3.Verdere beoordeling

3.1.
Het gaat in deze zaak om het volgende.
3.1.1.
Partijen zijn [in] 2011 in [plaats] (India) met elkaar gehuwd. Uit hun huwelijk is [in] 2014 te Amsterdam [kind A] (hierna: [kind A] ) geboren. Partijen hebben gezamenlijk het gezag over haar.
De vrouw heeft een dochter uit een eerder huwelijk, de [in] 2008 te Amsterdam geboren [kind B] (hierna: [kind B] ). Tijdens het huwelijk hebben partijen met genoemde twee kinderen in [plaats] gewoond. Op 7 december 2014 is de vrouw met beide minderjarige kinderen vanuit [plaats] naar Nederland gereisd.
3.1.2.
De man heeft op 5 mei 2015 een echtscheidingsverzoek ingediend bij een rechtbank in India. De vrouw heeft op 7 mei 2015 een echtscheidingsverzoek ingediend bij de rechtbank Noord-Holland.
3.1.3.
De man heeft op 7 mei 2015 bij de rechtbank Den Haag een verzoek op grond van het Verdrag inzake de burgerrechtelijke aspecten van internationale ontvoering van kinderen (HKOV) ingediend, strekkende tot het bewerkstelligen van de teruggeleiding van [kind A] naar India. Bij dagvaarding van eveneens 7 mei 2015 is de man een kort gedingprocedure tegen de vrouw gestart bij de voorzieningenrechter in de rechtbank Noord-Holland. In die procedure vorderde hij onder meer de vrouw te veroordelen tot het in bewaring geven van haar paspoort en dat van [kind A] bij een notaris en de vrouw te verbieden om in afwachting van de uitkomst van de HKOV-procedure met [kind A] Nederland uit te reizen. Partijen zijn vervolgens overeengekomen dat de vrouw haar paspoort en dat van [kind A] in bewaring zou geven bij de advocaat van de man en dat de man de kort gedingprocedure zou intrekken. In dit kader heeft de vrouw op 12 mei 2015 een verklaring ondertekend, die - voor zover thans van belang - luidt:

I, Mrs. [de vrouw] , born [in] 1982 in Amsterdam, hereby declare that I will not leave the Netherlands with [kind A] until the court in The Hague has decided in the pending abduction case what is to be considered the habitual residence of [kind A] , irrevocably and/or any further cases related to the subject matter.
3.1.4.
Bij beschikking van 6 juli 2015 heeft de rechtbank Den Haag het teruggeleidingsverzoek van de man afgewezen.
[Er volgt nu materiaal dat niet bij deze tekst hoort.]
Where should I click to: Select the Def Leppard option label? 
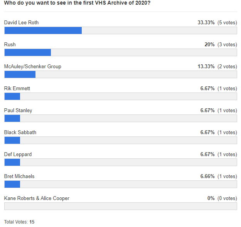click(x=18, y=155)
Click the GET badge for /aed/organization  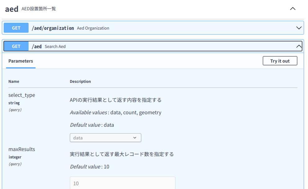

Het gerechtshof Den Haag heeft deze beschikking bij beschikking van 19 augustus 2015 bekrachtigd.
3.1.5.
Bij beschikking van 1 maart 2016 heeft de rechtbank Noord-Holland [kind A] in het kader van een procedure tot het vaststellen van voorlopige voorzieningen tijdens de lopende echtscheidingsprocedure toevertrouwd aan de vrouw.
3.1.6.
Bij het bestreden vonnis heeft de voorzieningenrechter op de vordering in conventie van de man bepaald dat - totdat in een eventuele bodemprocedure anders is beslist - de omgang tussen de man en [kind B] en [kind A] zo spoedig mogelijk wordt hervat en zal plaatsvinden onder begeleiding van een Omgangshuis naar keuze en op kosten van de man. De vrouw is veroordeeld tot betaling aan de man van een dwangsom van
€ 500,- voor iedere keer dat zij daaraan niet voldoet, tot een maximum van € 10.000,-.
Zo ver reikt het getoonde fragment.